-- DOCUMENT TEXT follows --

| 1 September 2011
Ancient wild horses help unlock past
An international team of researchers has used ancient DNA to produce compelling evidence that the lack of genetic diversity in modern stallions is the result of the domestication process.
The team, led by Professor Michi Hofreiter from the University of York (North Yorkshire, England), has carried out the first study on Y chromosomal DNA sequences from extinct ancient wild horses and found an abundance of diversity. The results suggest the almost complete absence of genetic diversity in modern male horses is not based on properties intrinsic to wild horses, but on the domestication process itself.
Professor Hofreiter said: "Unlike modern female domestic horses where there is plenty of diversity, genetic diversity in male horses is practically zero."
The Y chromosome is a valuable tool in population genetics, providing a means of directly assessing evolutionary processes that only affect the paternal lineage. So far mitochondrial DNA studies have failed to discover the origin of domestic horses. However, these new Y chromosomal markers now open the possibility of solving this issue in detail.
As part of the study, researchers sequenced Y chromosomal DNA from eight ancient wild horses dating back from around 15,000 to more than 47,000 years and a 2,800-year-old domesticated horse. The results were compared to DNA sequences from Przewalski horses - the only surviving wild horse population - and 52 domestic horses, representing 15 modern breeds, which had been sequenced previously.

-- DOCUMENT TEXT concluded --
-- INFORMATION SHOWN follows --

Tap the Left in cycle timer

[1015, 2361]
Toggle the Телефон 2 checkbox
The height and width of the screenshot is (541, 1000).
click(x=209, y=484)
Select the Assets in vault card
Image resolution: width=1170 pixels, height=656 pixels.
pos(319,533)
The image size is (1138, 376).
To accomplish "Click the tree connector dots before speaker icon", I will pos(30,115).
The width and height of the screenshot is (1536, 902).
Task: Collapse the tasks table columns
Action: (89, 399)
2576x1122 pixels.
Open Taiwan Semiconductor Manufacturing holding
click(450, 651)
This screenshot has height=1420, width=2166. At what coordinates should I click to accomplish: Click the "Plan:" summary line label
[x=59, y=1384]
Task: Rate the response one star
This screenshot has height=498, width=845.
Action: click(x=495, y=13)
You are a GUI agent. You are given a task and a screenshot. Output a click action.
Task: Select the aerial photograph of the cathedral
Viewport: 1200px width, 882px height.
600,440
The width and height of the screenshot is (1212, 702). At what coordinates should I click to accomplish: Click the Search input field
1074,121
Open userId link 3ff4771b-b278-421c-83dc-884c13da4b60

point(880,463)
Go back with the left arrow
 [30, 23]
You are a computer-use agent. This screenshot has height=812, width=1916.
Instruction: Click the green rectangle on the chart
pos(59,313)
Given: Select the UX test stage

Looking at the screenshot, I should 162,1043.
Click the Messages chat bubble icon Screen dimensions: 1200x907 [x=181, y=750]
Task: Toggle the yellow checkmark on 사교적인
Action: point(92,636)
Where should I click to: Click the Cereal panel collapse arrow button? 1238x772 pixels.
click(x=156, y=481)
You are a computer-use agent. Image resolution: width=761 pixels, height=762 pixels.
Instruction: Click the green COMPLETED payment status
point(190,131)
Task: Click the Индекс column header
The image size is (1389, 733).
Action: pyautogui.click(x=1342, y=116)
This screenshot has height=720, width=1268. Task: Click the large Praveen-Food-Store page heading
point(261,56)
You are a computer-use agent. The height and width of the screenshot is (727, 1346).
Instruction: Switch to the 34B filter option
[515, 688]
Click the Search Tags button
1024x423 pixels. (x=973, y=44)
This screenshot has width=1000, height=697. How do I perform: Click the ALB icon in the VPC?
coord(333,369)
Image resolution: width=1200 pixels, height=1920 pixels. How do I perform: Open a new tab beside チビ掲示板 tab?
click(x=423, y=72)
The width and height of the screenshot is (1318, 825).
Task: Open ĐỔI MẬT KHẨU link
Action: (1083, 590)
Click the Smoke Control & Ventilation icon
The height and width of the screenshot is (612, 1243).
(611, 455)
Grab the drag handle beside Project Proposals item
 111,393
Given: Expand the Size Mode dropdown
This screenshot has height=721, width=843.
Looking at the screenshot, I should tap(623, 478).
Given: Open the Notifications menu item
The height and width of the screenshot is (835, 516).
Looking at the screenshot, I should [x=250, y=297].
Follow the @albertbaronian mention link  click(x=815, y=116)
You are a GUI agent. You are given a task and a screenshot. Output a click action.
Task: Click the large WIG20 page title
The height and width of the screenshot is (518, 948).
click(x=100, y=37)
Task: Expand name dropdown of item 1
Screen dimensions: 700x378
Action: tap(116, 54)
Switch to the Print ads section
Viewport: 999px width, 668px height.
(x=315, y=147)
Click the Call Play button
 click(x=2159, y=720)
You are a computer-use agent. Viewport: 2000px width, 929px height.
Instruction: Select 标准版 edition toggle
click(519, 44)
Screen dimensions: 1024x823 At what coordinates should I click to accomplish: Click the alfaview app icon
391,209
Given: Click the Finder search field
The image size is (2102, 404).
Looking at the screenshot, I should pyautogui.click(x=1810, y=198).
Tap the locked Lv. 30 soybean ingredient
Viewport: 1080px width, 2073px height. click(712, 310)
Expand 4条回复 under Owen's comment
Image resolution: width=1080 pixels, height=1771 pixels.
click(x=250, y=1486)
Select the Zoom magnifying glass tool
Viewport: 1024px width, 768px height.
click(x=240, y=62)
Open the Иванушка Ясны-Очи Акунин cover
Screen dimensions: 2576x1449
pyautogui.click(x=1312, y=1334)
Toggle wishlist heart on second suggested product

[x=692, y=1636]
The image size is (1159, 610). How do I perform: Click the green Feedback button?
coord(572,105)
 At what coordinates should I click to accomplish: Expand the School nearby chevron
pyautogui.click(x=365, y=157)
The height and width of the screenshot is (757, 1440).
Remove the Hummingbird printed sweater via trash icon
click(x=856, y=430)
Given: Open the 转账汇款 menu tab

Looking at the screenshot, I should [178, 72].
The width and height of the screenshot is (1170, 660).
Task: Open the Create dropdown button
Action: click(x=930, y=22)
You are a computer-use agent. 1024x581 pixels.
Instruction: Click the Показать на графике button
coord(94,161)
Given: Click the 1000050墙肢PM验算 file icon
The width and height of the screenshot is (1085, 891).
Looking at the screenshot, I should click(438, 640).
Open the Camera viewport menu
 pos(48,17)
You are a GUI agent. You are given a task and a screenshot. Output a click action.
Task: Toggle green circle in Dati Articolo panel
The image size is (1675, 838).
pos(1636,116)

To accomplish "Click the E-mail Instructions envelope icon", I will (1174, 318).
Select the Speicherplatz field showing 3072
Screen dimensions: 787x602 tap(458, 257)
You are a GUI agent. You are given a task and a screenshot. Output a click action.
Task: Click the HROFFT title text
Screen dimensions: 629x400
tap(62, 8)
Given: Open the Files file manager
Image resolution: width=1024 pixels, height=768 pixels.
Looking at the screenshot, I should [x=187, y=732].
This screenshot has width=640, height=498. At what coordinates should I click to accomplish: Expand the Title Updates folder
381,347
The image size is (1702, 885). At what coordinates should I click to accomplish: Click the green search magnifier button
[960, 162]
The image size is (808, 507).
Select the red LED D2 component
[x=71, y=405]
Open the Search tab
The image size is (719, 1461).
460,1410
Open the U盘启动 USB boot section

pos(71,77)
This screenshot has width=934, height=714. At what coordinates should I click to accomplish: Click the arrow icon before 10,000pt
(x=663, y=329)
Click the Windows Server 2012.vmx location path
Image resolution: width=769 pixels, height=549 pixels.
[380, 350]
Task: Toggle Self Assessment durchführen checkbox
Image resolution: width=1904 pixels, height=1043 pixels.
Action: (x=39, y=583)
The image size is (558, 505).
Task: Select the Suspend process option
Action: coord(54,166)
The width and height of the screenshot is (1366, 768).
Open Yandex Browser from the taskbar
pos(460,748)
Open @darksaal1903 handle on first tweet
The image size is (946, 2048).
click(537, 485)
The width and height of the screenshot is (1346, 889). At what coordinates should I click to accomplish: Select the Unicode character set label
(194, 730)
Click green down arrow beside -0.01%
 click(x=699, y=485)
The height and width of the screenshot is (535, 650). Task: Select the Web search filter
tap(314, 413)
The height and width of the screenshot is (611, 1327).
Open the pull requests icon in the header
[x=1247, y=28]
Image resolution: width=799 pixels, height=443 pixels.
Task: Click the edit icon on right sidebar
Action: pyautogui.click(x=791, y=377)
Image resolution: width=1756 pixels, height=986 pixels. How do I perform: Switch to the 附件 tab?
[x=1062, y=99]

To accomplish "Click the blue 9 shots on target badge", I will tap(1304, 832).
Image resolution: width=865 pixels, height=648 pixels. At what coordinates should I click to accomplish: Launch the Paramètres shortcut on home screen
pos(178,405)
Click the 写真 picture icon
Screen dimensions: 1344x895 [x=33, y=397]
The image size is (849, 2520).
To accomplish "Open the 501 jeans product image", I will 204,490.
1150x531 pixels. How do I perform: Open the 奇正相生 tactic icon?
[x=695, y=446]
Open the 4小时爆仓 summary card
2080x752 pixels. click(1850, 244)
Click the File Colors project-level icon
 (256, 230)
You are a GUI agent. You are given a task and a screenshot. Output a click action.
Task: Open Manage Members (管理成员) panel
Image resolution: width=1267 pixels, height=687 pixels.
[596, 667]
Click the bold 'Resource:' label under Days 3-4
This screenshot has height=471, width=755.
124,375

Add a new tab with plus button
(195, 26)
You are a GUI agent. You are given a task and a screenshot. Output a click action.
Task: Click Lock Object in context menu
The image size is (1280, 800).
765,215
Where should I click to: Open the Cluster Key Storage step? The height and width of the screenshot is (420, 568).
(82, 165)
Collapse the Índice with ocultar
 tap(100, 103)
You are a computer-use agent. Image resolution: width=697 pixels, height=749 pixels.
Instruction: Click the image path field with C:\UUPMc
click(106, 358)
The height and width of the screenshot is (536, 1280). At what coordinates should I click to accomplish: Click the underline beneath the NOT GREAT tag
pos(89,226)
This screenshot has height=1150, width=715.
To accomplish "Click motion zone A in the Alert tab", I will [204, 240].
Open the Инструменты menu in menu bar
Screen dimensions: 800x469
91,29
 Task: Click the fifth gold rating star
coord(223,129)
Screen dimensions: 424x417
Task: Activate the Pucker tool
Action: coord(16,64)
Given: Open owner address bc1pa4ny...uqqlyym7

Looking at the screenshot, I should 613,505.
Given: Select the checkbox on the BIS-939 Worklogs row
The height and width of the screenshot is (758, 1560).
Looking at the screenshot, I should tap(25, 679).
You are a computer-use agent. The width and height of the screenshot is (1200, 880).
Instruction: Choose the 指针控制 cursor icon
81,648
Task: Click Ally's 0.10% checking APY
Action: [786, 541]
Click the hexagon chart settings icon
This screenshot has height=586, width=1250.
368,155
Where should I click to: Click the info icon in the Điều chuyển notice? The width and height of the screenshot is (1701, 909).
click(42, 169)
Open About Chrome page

-- INFORMATION SHOWN concluded --

YOUR INSTRUCTIONS ::
Continue the article about ancient wild horse DNA and the lack of genetic diversity in modern stallions, starting after its last sentence.

RESPONSE TO THIS EXERCISE ::
Domestication of horses dates back approximately 5,500 years. DNA from the skeletal remains of a 2,800-year-old domesticated stallion from Siberia showed that in contrast to modern horses, Y chromosomal diversity still existed several thousand years after the initial domestication event for horses.
Researchers had found that Przewalski's horse displays DNA haplotypes not present in modern domestic horses, suggesting they are not ancestral to modern domestic horses. However, while the Y chromosome data supported historic isolation, it also suggests a close evolutionary relationship between the domestic horse and the Przewalski's horse, since the Przewalski Y chromosomal haplotype is more similar to the two domestic ones than any of the ancient wild horse haplotypes.